YOUR TASK> Set down, word for word, the line with "Task: Click the magnifying glass search icon" and the lines after it through the final line of the data below, without pictures.
______________________________
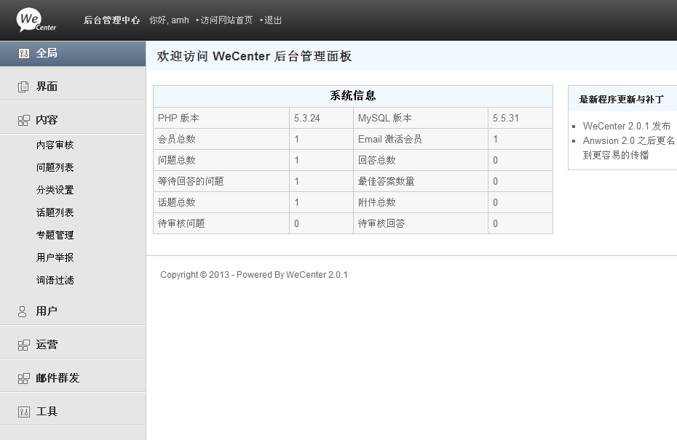Viewport: 677px width, 440px height.
Task: Select 分类设置 in the content menu
Action: [55, 191]
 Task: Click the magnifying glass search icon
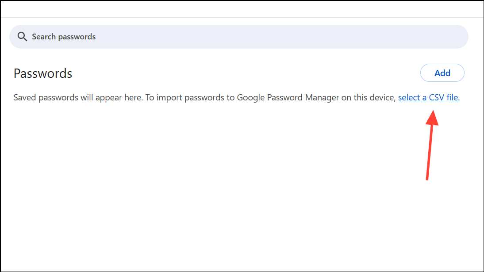click(x=22, y=37)
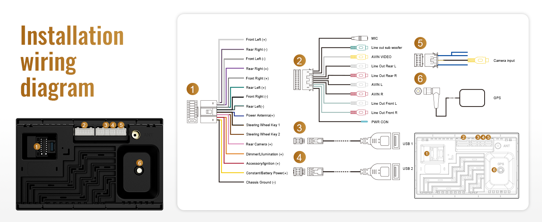Screen dimensions: 542x222
Task: Click the large number 5 camera input badge
Action: click(x=420, y=43)
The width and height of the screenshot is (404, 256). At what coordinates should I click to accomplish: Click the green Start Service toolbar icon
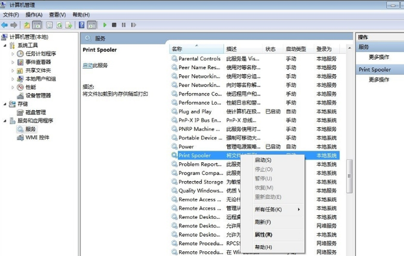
______________________________
TASK SOLUTION>
 Task: Click the magnifying glass search icon
click(x=22, y=37)
Screen dimensions: 542x222
Task: Click the large number 5 camera input badge
Action: click(x=420, y=43)
The width and height of the screenshot is (404, 256). At what coordinates should I click to accomplish: Click the green Start Service toolbar icon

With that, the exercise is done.